Modeling and Simulation in Python

Case Study: Queueing theory

Copyright 2017 Allen Downey

License: Creative Commons Attribution 4.0 International


In [1]:
# Configure Jupyter so figures appear in the notebook
%matplotlib inline

# Configure Jupyter to display the assigned value after an assignment
%config InteractiveShell.ast_node_interactivity='last_expr_or_assign'

# import functions from the modsim.py module
from modsim import *

# set the random number generator
np.random.seed(7)

One queue or two?

This notebook presents a solution to an exercise from Modeling and Simulation in Python. It uses features from the first four chapters to answer a question related to queueing theory, which is the study of systems that involve waiting in lines, also known as "queues".

Suppose you are designing the checkout area for a new store. There is room for two checkout counters and a waiting area for customers. You can make two lines, one for each counter, or one line that serves both counters.

In theory, you might expect a single line to be better, but it has some practical drawbacks: in order to maintain a single line, you would have to install rope barriers, and customers might be put off by what seems to be a longer line, even if it moves faster.

So you'd like to check whether the single line is really better and by how much. Simulation can help answer this question.

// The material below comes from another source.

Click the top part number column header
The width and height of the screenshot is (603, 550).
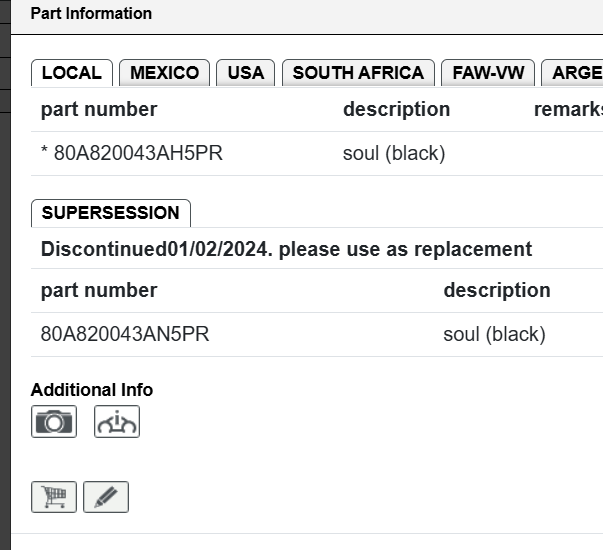click(99, 110)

As we did in the bikeshare model, we'll assume that a customer is equally likely to arrive during any timestep. I'll denote this probability using the Greek letter lambda, $\lambda$, or the variable name lam. The value of $\lambda$ probably varies from day to day, so we'll have to consider a range of possibilities.

Based on data from other stores, you know that it takes 5 minutes for a customer to check out, on average. But checkout times are highly variable: most customers take less than 5 minutes, but some take substantially more. A simple way to model this variability is to assume that when a customer is checking out, they have the same probability of finishing up during each time step. I'll denote this probability using the Greek letter mu, $\mu$, or the variable name mu.

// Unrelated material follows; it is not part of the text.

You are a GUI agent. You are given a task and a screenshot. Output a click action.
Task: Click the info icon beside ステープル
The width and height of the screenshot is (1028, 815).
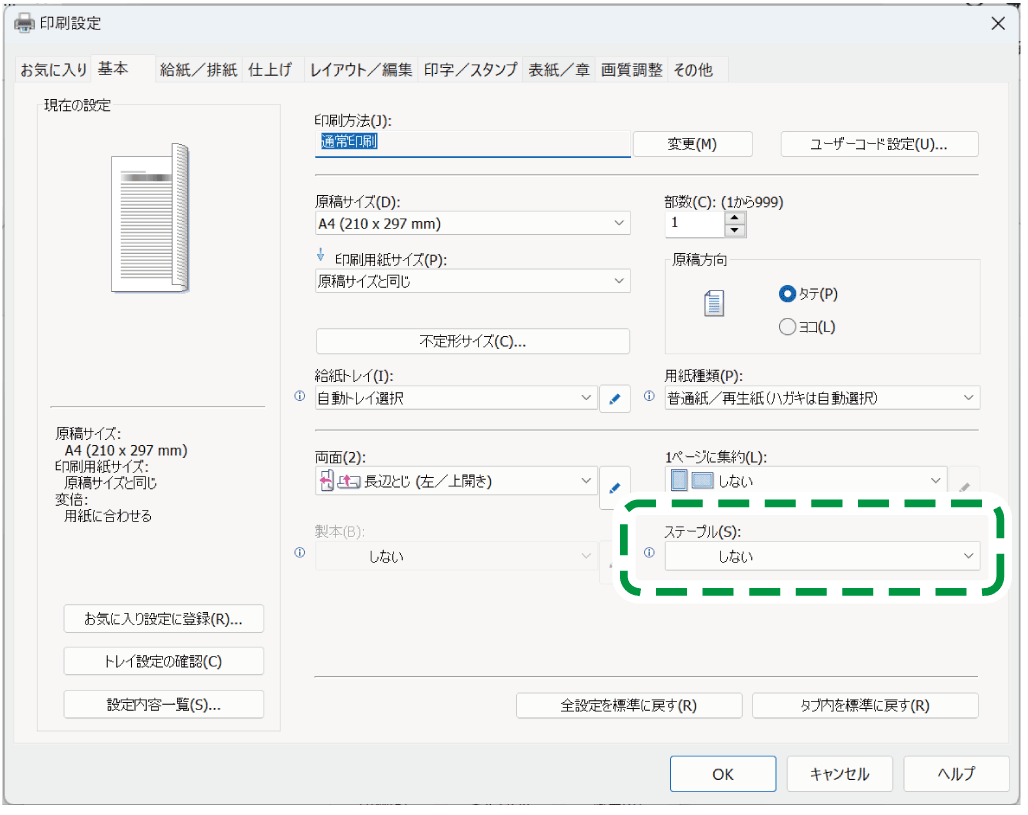pyautogui.click(x=650, y=551)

If we choose $\mu=1/5$, the average number of time steps for each checkout will be 5 minutes, which is consistent with the data.

One server, one queue

Write a function called make_system that takes lam and mu as parameters and returns a System object with variables lam, mu, and duration. Set duration, which is the number of time steps to simulate, to 10 hours, expressed in minutes.


In [2]:
# Solution

def make_system(lam, mu):
    """Make a System object.
    
    lam: arrival rate, per minute
    mu: service completion rate, per minute
    
    returns: System object
    """
    # duration is 10 hours, expressed in minutes
    return System(lam=lam, mu=mu, duration=10*60)

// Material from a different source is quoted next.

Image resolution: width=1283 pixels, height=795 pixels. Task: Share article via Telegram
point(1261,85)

Test this function by creating a System object with lam=1/8 and mu=1/5.


In [3]:
# Solution

interarrival_time = 8
service_time = 5

lam = 1 / interarrival_time
mu = 1 / service_time

system = make_system(lam, mu)


Out[3]:
values
lam 0.125
mu 0.200
duration 600.000

Write an update function that takes as parameters x, which is the total number of customer in the store, including the one checking out; t, which is the number of minutes that have elapsed in the simulation, and system, which is a System object.

If there's a customer checking out, it should use flip to decide whether they are done. And it should use flip to decide if a new customer has arrived.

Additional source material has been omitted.